Assigned task: Could you reproduce, word for word, everything below from the line containing "Screen dimensions: 800x727" down to the line containing "Click the Destination", with both of those lines included and no others?

Exercise input:
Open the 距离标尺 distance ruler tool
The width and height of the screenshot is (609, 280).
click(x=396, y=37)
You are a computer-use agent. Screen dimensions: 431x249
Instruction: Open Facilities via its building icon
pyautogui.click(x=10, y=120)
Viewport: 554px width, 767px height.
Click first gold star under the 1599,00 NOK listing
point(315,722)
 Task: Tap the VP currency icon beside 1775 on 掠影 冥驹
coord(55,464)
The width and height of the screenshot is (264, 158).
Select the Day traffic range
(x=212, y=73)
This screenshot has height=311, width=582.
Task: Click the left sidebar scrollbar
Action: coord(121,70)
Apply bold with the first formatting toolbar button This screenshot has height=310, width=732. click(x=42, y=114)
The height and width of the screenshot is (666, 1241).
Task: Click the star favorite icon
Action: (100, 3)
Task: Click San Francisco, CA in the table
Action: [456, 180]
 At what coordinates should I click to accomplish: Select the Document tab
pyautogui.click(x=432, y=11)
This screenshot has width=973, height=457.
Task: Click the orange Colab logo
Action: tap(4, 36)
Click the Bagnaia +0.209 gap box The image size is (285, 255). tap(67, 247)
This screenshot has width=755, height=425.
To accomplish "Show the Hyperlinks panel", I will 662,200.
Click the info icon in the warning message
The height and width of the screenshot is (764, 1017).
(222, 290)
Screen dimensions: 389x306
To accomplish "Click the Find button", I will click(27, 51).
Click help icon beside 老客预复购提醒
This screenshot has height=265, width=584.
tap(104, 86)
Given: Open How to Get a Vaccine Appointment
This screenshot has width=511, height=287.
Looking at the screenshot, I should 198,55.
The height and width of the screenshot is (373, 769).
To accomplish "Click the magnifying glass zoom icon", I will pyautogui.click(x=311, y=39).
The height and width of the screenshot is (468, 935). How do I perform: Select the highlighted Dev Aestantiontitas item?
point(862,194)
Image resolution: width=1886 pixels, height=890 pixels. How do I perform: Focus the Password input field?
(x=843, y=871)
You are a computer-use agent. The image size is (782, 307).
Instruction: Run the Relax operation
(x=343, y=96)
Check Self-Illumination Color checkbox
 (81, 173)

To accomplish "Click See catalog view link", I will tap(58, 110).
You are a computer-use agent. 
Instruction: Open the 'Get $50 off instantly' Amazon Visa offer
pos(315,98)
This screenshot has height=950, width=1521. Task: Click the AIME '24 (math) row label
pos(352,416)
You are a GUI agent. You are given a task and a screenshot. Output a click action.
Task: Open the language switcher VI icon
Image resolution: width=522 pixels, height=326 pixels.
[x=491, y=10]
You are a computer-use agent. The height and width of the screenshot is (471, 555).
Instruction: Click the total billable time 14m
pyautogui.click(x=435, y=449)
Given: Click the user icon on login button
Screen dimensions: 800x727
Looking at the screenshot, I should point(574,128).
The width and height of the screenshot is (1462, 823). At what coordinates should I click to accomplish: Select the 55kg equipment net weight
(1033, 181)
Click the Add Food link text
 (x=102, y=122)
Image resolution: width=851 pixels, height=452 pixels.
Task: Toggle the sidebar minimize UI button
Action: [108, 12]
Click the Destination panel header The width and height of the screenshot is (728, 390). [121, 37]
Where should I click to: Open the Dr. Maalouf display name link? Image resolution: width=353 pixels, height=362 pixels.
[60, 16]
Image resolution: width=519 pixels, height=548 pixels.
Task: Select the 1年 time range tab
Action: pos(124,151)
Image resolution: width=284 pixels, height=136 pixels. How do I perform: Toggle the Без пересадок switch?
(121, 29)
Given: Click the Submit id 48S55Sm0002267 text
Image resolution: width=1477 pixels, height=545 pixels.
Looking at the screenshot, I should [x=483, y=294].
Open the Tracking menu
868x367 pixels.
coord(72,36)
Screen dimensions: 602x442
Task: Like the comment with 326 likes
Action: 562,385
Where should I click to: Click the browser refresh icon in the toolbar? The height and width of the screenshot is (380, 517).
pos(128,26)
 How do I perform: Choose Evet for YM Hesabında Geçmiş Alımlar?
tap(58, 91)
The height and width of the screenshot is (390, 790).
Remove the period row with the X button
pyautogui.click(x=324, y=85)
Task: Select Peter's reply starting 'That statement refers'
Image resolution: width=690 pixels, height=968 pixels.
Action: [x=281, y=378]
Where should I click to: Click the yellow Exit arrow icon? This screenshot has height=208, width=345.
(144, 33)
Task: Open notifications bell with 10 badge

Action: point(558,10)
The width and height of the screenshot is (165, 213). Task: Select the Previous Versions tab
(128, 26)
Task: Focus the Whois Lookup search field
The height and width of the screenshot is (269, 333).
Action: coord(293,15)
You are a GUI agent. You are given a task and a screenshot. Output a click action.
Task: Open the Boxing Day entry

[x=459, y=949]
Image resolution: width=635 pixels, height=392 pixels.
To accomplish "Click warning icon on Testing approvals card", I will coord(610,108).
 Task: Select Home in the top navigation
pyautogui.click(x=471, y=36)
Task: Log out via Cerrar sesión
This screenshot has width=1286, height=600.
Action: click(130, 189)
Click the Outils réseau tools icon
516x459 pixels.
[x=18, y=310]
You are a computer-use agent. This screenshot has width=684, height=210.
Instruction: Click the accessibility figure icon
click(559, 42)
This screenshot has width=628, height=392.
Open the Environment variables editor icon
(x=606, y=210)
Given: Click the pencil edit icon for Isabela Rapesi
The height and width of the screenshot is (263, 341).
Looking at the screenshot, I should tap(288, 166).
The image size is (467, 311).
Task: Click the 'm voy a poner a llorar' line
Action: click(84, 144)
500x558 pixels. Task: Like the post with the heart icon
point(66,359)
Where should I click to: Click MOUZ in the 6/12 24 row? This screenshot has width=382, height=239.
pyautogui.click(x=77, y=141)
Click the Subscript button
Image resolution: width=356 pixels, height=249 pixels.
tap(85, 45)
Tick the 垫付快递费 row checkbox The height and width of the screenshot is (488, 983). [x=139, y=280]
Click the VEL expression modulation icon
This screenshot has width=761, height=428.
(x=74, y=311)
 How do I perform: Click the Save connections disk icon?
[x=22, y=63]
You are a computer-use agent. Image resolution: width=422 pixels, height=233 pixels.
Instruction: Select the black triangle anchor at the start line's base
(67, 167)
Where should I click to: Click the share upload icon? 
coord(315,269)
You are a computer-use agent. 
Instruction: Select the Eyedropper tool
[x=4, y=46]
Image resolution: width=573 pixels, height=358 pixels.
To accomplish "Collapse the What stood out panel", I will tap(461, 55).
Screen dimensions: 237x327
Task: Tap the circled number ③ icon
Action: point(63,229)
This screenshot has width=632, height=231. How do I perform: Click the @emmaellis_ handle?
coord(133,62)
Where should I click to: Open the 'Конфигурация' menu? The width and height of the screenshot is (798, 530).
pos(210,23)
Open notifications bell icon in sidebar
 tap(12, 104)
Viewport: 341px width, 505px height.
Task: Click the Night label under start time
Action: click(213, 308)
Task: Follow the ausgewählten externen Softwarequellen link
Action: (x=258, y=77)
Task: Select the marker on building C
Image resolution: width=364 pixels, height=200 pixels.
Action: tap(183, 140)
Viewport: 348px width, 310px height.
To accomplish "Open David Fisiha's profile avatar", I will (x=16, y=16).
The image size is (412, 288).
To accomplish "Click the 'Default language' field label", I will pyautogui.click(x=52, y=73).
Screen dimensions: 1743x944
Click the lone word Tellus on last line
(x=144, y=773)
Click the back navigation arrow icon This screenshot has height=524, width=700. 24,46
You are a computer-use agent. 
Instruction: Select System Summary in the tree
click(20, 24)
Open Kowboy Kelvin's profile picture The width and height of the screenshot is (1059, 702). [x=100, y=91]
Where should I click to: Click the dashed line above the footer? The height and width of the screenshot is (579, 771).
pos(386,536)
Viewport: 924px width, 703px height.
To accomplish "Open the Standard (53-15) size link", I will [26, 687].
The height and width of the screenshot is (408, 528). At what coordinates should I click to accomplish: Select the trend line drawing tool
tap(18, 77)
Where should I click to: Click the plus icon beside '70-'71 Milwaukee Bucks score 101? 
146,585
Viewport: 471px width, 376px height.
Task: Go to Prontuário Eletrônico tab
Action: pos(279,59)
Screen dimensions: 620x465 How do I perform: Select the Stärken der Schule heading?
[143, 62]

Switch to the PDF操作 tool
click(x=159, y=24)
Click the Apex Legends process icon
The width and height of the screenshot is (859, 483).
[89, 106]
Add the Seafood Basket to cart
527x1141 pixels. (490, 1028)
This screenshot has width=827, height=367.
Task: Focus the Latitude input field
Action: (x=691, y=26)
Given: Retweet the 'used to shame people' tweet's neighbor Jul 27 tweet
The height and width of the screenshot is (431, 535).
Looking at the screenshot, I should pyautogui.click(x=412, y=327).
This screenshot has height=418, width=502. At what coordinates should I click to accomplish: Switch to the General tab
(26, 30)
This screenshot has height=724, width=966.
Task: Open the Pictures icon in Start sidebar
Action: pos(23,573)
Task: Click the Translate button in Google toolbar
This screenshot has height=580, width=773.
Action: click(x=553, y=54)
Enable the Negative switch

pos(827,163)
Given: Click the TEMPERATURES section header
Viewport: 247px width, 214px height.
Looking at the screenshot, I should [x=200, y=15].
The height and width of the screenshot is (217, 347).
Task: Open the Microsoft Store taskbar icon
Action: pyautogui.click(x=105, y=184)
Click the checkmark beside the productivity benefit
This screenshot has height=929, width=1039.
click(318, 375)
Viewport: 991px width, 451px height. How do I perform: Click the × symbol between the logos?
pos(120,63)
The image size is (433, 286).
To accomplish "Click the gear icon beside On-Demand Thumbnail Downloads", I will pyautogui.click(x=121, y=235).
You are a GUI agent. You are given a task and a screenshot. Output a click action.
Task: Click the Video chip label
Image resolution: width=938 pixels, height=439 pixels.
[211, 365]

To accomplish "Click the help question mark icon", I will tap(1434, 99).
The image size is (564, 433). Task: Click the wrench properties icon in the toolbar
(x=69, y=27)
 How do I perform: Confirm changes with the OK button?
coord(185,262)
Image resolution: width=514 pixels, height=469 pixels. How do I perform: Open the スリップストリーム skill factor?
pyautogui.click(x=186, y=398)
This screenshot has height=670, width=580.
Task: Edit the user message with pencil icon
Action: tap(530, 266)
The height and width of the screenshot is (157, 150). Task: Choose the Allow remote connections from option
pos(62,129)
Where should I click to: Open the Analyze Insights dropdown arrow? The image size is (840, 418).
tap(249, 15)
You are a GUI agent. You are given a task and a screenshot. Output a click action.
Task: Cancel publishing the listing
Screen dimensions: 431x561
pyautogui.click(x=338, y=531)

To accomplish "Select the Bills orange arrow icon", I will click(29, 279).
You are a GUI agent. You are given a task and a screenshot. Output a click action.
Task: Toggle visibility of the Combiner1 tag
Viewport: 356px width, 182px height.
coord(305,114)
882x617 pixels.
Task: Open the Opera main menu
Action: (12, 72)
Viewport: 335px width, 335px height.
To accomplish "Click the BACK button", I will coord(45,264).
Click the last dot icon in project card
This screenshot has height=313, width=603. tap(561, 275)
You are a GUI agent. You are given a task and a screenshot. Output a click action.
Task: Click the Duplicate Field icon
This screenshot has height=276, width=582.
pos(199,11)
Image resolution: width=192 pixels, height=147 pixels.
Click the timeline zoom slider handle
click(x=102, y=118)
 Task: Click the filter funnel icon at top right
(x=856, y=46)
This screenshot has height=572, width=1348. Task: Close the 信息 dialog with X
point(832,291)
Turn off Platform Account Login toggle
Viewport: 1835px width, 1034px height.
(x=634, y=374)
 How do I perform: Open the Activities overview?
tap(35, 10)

Task response:
Screen dimensions: 800x727
Looking at the screenshot, I should point(574,128).
The width and height of the screenshot is (1462, 823). At what coordinates should I click to accomplish: Select the 55kg equipment net weight
(1033, 181)
Click the Add Food link text
 (x=102, y=122)
Image resolution: width=851 pixels, height=452 pixels.
Task: Toggle the sidebar minimize UI button
Action: [108, 12]
Click the Destination panel header The width and height of the screenshot is (728, 390). [121, 37]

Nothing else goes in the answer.